EXERCISE OBJECTIVE -
The answer must consist of every line below that holds the word "pixels".

ENTRIES SHOWN -
--- START ---

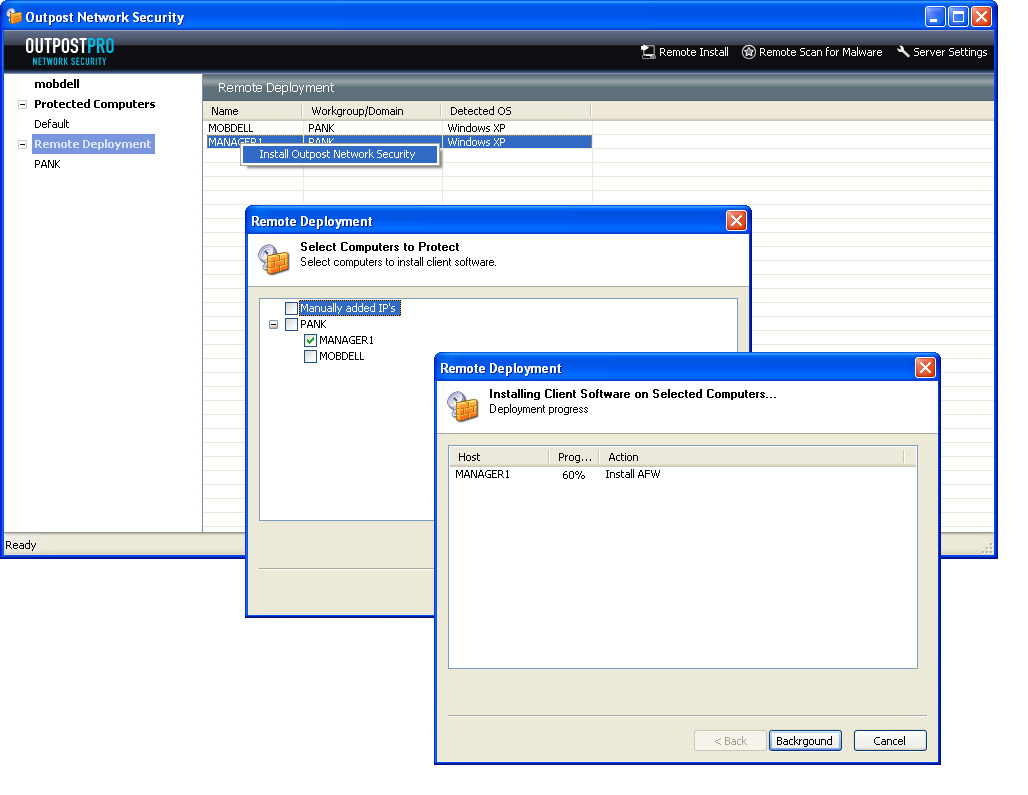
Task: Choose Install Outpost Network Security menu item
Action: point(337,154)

--- END ---
--- START ---

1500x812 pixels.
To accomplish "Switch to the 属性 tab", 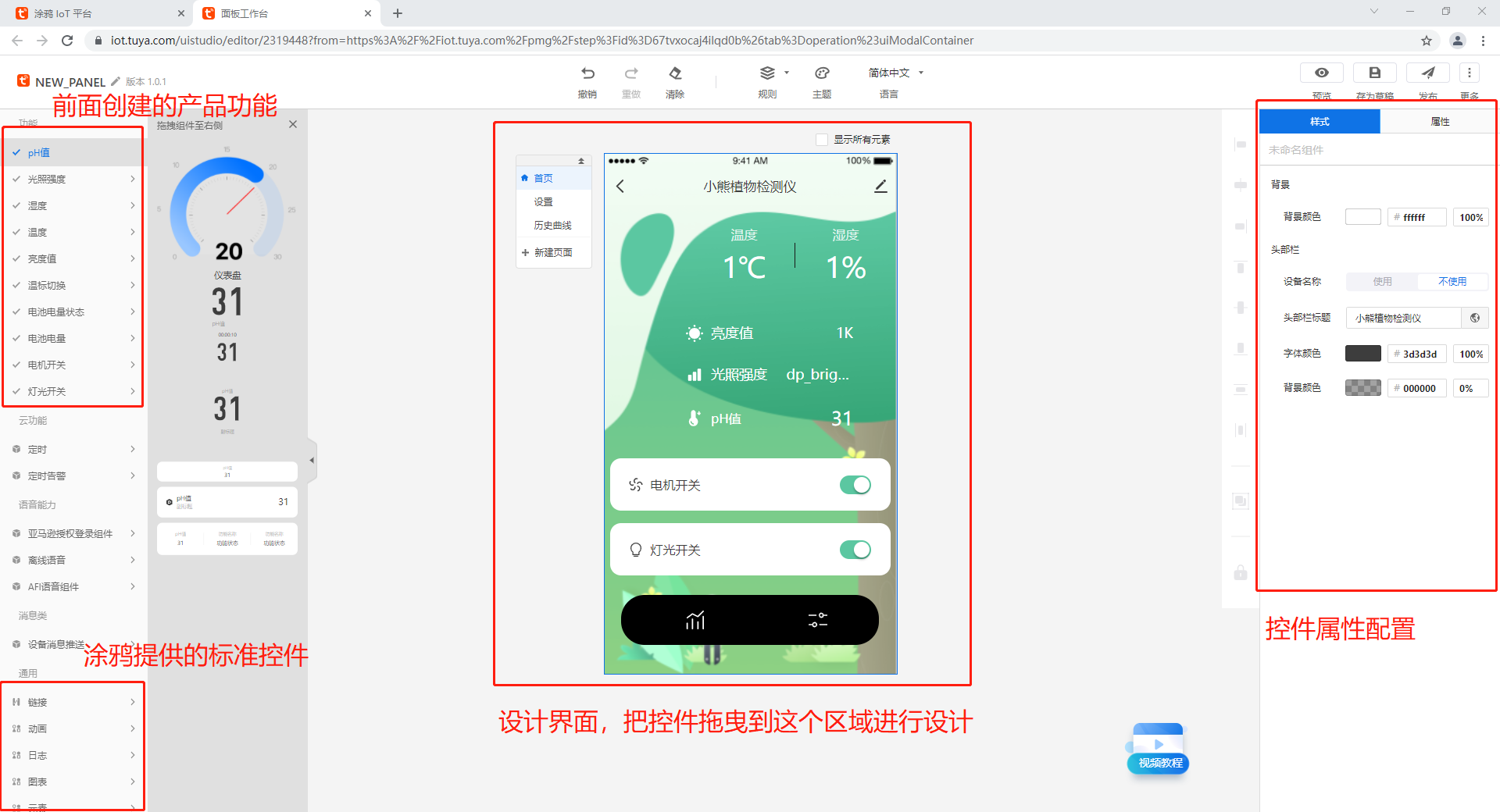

--- END ---
--- START ---

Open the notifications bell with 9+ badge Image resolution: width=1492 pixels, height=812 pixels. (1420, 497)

--- END ---

PROBLEM SOLUTION -
1500x812 pixels.
Open the notifications bell with 9+ badge Image resolution: width=1492 pixels, height=812 pixels. (1420, 497)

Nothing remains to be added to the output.